● PAGINA
────
Cape Fear 3

Tuin van Holland

Het rampjaar

Historische inleiding 'Het rampjaar'

In 1648 maakte de vrede van Munster een einde aan de lange strijd tussen de Republiek en Spanje. De zelfstandigheid van de Republiek stond niet langer ter discussie en ook andere conflicten die Europa jarenlang had verdeeld kwamen in 1648 tot een einde. Uit deze vredesverdragen kwamen uiteindelijk twee landen als overwinnaars naar voren: Frankrijk en Engeland. 

In de jaren vóór 1648 had de Republiek handig gebruik gemaakt van de binnenlandse onrust in deze landen, en heeft ze kunnen uitgroeien tot de rijkste zeevarende natie van haar tijd. Toen Frankrijk en Engeland na het sluiten van de vredesverdragen de handen vrij kregen kon het niet lang duren voordat zij de sterke positie van de Republiek aan zouden vallen. Zij deden dit allereerst op economisch gebied. Beide landen sloten de binnenlandse markt voor handelaren uit de Republiek af. Engeland voerde alleen nog producten in die uit het betrokken land zelf afkomstig waren, en Frankrijk stelde torenhoge importtarieven in voor buitenlandse producten. Beide maatregelen golden weliswaar voor alle buitenlandse handelaren, maar raakten in feite alleen de handelaren uit de Republiek. Er was een gevoelige klap uitgedeeld.
────
● GETOONDE LIJST
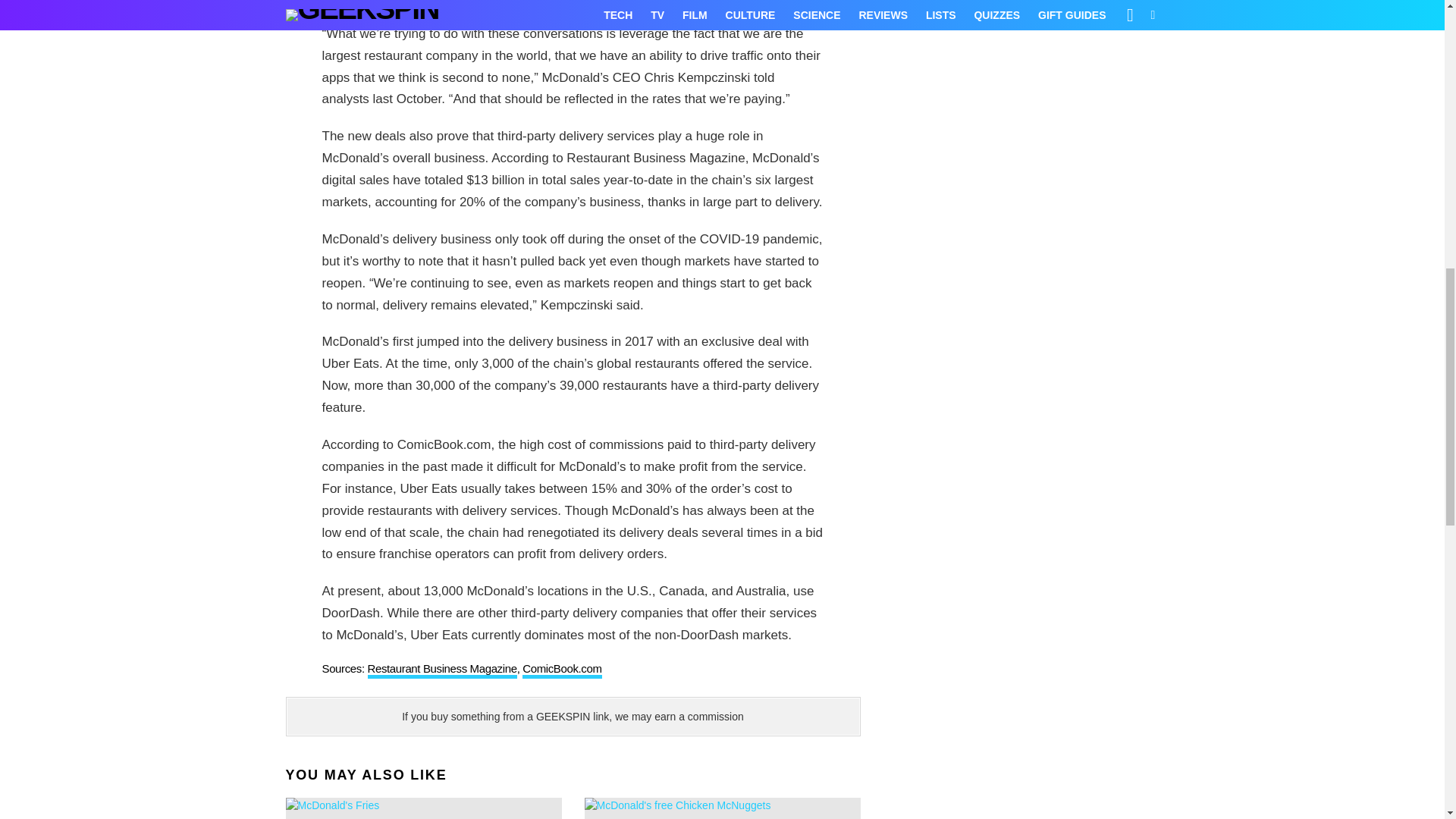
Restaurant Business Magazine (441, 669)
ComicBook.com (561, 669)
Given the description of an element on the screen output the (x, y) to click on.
────
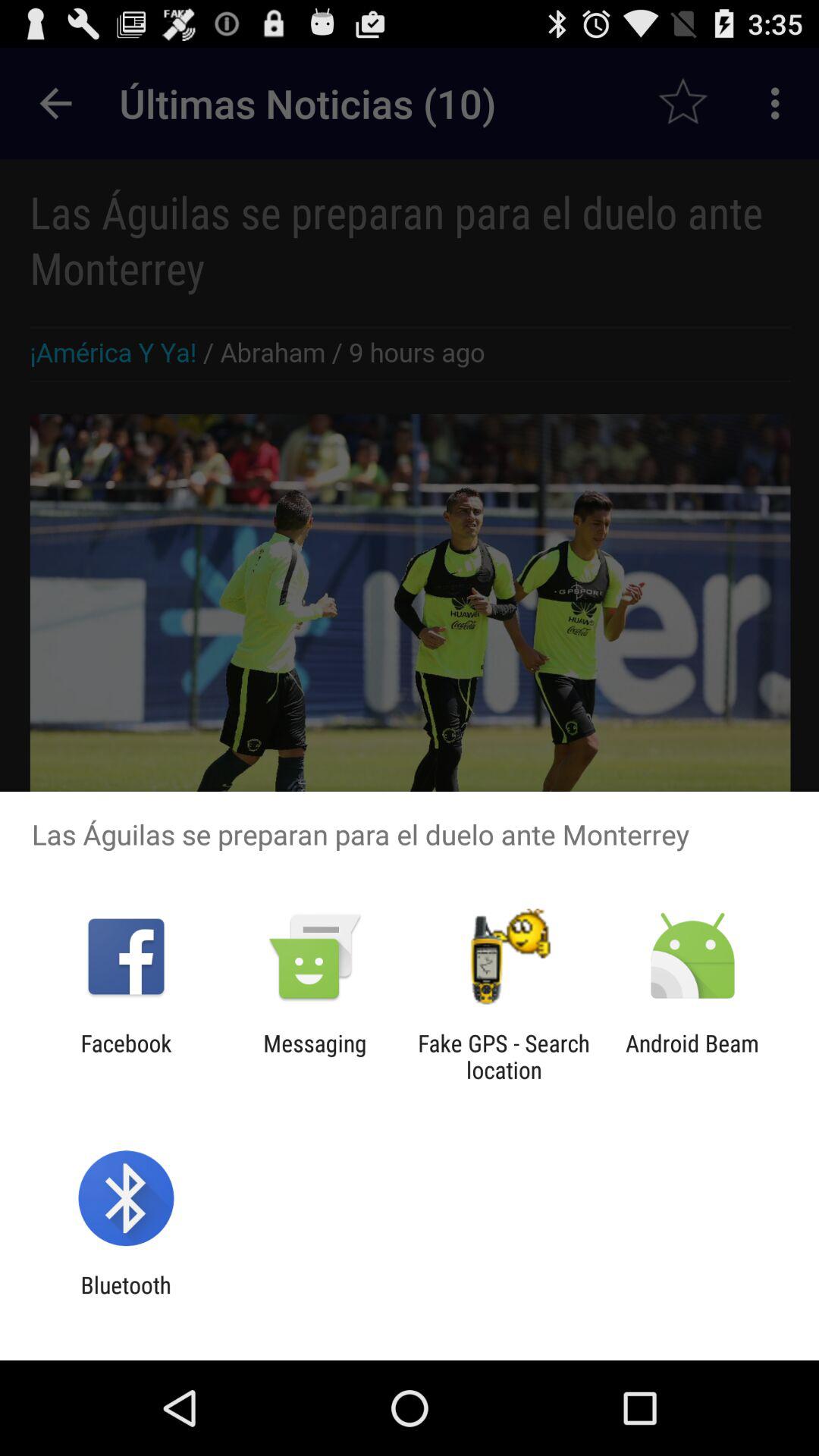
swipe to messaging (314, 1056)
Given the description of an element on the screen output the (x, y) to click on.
────
● OPDRACHT 1
Welke twee landen kwamen volgens de inleiding over het rampjaar als overwinnaars uit de vredesverdragen van 1648 naar voren?
● OPDRACHT 2
Schrijf de inleiding over het rampjaar verder, aansluitend op de laatste zin.

● ANTWOORD 1
Frankrijk en Engeland.

● ANTWOORD 2
De Republiek stond inmiddels onder leiding van Willem II. In de korte tijd dat hij stadhouder was wist hij al direct de altijd gespannen verhouding met Holland verder op de spits te drijven. Holland, dat met zijn belangrijke handelssteden het economische belang altijd voorop stelde, eiste dat de dure legers ontbonden zouden worden nu de oorlog met Spanje tot een einde was gekomen. Willem II wilde echter opnieuw ten strijde trekken tegen Spanje om zo Frankrijk te helpen. Toen het rijke Holland weigerde nog langer voor de kosten van de legers op te draaien leek de vlam in pan te slaan. Voordat het conflict over de machtsverhoudingen tussen Holland en de stadhouder kond worden uitgevochten stierf Willem II onverwacht in 1650 op 24-jarige leeftijd. Om voor altijd het probleem wie nu eigenlijk de macht binnen de Republiek had op te lossen besloot Holland het ambt af te schaffen.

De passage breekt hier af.